3 Tips for Heart Health

 While it’s true that I spend much of the week these days looking into a TV camera and talking to people just like you, it’s also true that I’ve spent most of my career looking into something else: the open chests of people just like you.

You don’t have to be a country-music songwriter to know what a broken heart looks like, and I’ve seen them all: hearts destroyed by the heavy artillery of fries, doughnuts and all kinds of dietary and lifestyle shrapnel that — over time — chip away at our body’s capital.

That’s certainly one of the reasons why I’ve changed my approach a bit. I’m not spending most of my time fixing the problem. Now I try to help prevent the problem.

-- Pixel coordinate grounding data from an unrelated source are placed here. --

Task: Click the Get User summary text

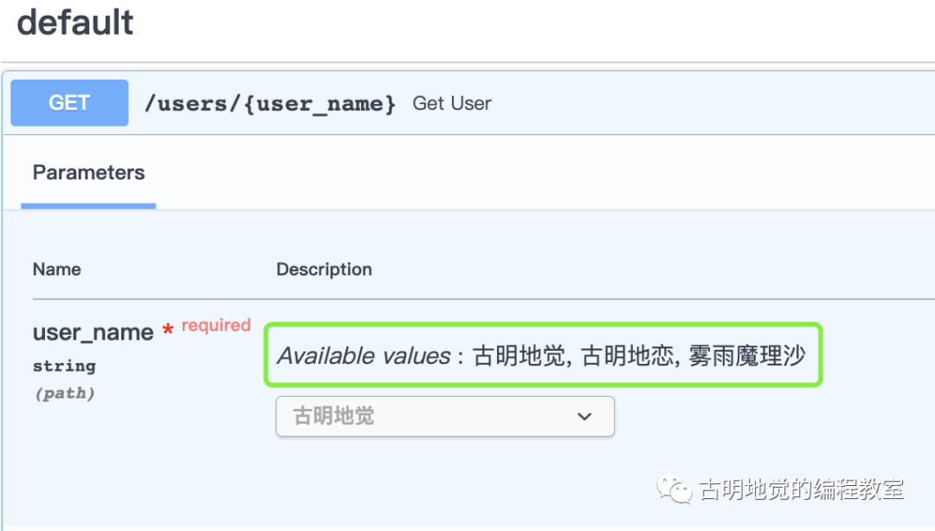Action: coord(451,103)
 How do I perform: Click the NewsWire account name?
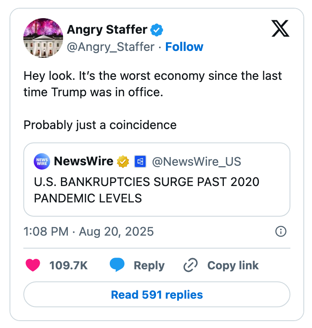pyautogui.click(x=83, y=161)
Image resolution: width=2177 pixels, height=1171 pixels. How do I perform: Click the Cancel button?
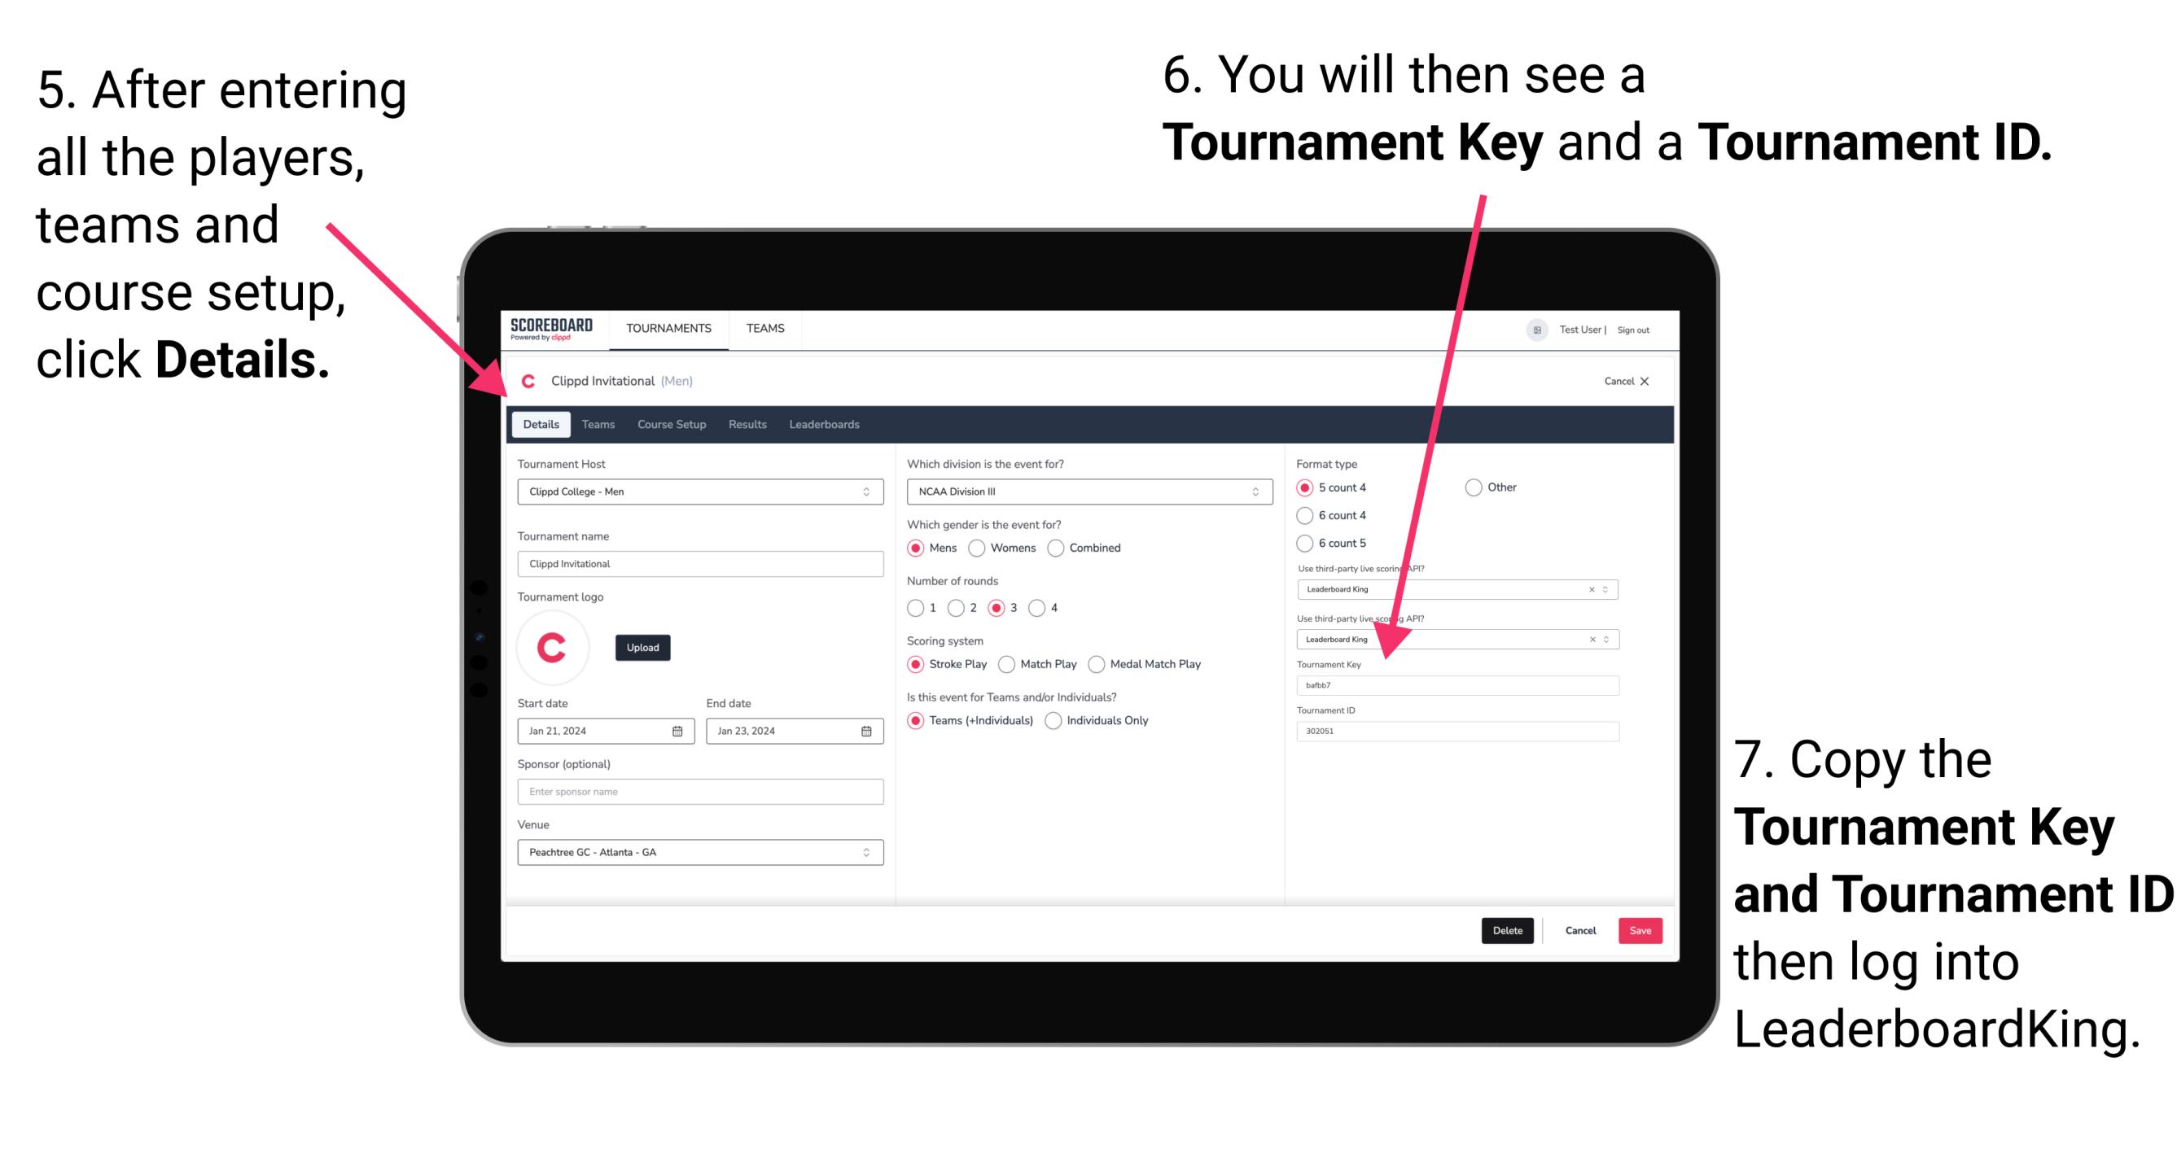[1581, 930]
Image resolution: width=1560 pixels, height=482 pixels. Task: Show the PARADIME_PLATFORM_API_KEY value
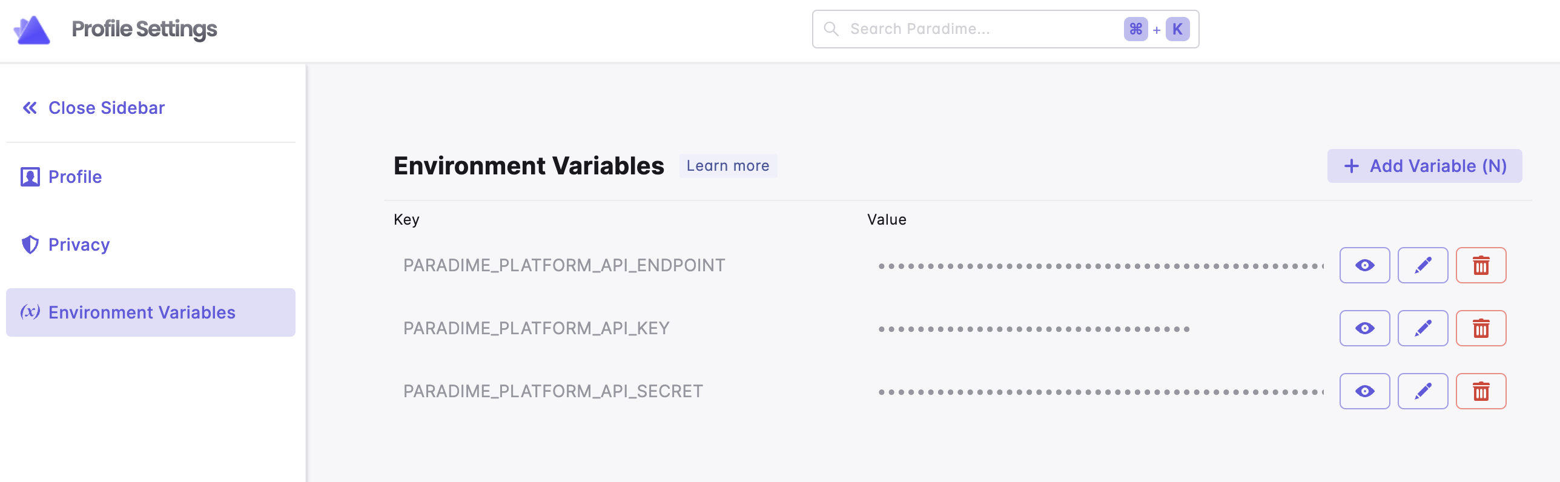1364,328
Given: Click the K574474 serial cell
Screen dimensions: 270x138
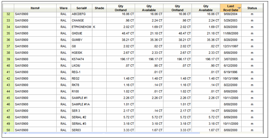Looking at the screenshot, I should 81,59.
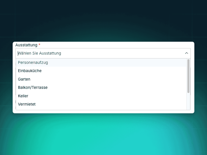207x155 pixels.
Task: Select the garden equipment option
Action: 24,79
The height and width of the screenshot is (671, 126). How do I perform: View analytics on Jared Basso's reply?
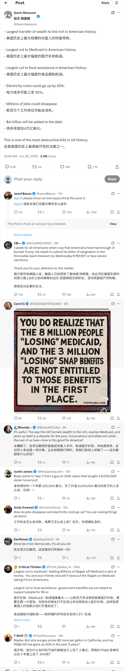point(88,212)
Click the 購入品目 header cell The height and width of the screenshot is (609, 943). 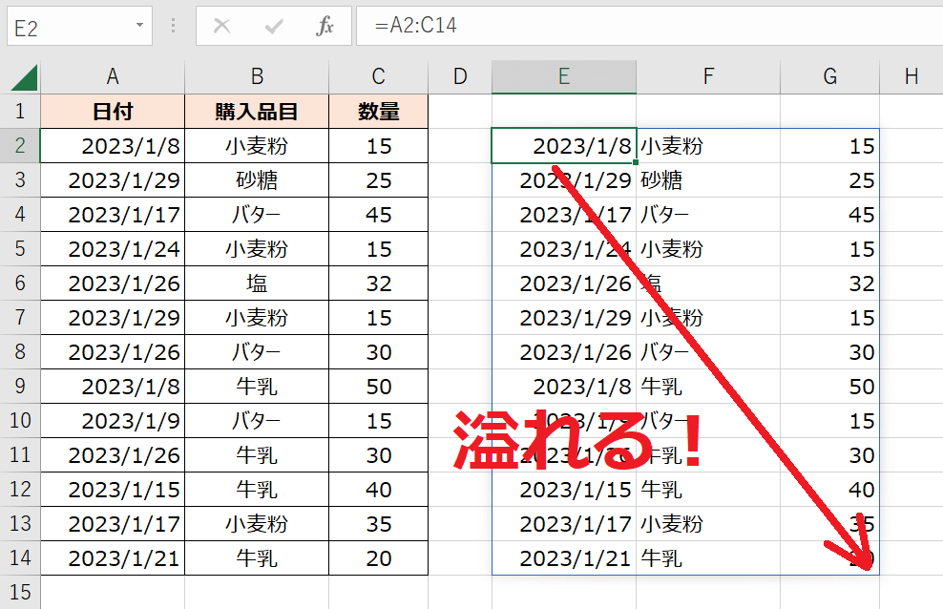[257, 112]
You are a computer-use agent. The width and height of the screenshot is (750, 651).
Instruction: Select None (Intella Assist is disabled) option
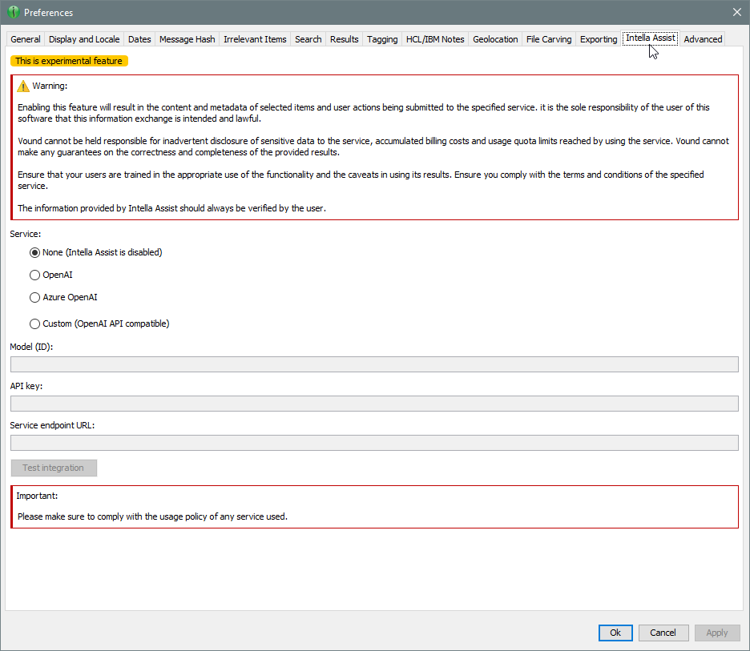pyautogui.click(x=34, y=252)
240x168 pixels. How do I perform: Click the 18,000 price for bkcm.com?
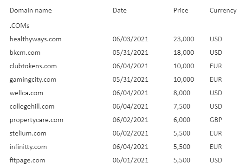[x=184, y=52]
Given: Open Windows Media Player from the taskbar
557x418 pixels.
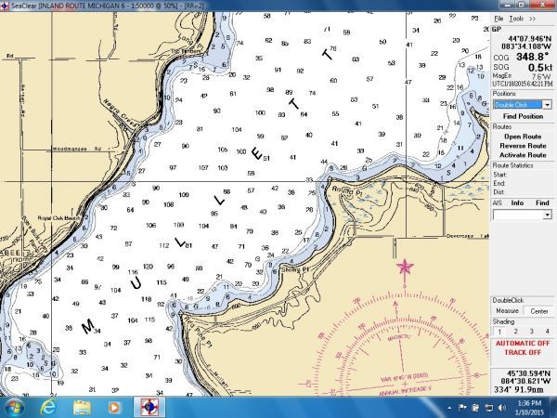Looking at the screenshot, I should click(x=114, y=407).
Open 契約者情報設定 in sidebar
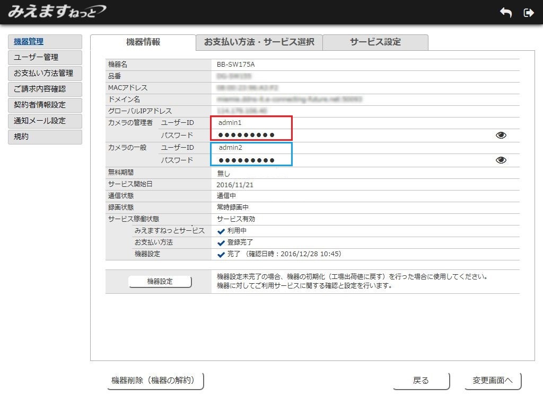Viewport: 543px width, 406px height. (45, 105)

While certainly family history plays a role in the future health of our heart, many of our lifestyle and nutritional habits are what really put our tickers at risk of, well, stopping to tick. Besides taking the major steps to help your heart (stop smoking if you do, start exercising if you don’t), you can also make changes that will go a long way in improving your heart health. Three of my favorites:
Add Fiber

We all know it’s great for improving your digestive system, but fiber also improves your cardiovascular health. You can get fiber with plenty of vegetables and 100% whole grains. One of my favorite swaps: changing out the white flour of your pancakes for the 100% whole grain variety.
Snack Right

Want to really sabotage your heart? Then snack on fried, processed, trans-fatty foods (hello, chips). Improve your heart’s future performance by adding more nuts, fruits, vegetables and other healthful foods as snacks over the processed ones.
Get Fishy

I don’t eat a whole lot of meat. Instead, I prefer fish, like salmon on a bed of leafy greens. It has incredible cardiovascular benefits, as the omega-3 fatty acids help lower blood pressure.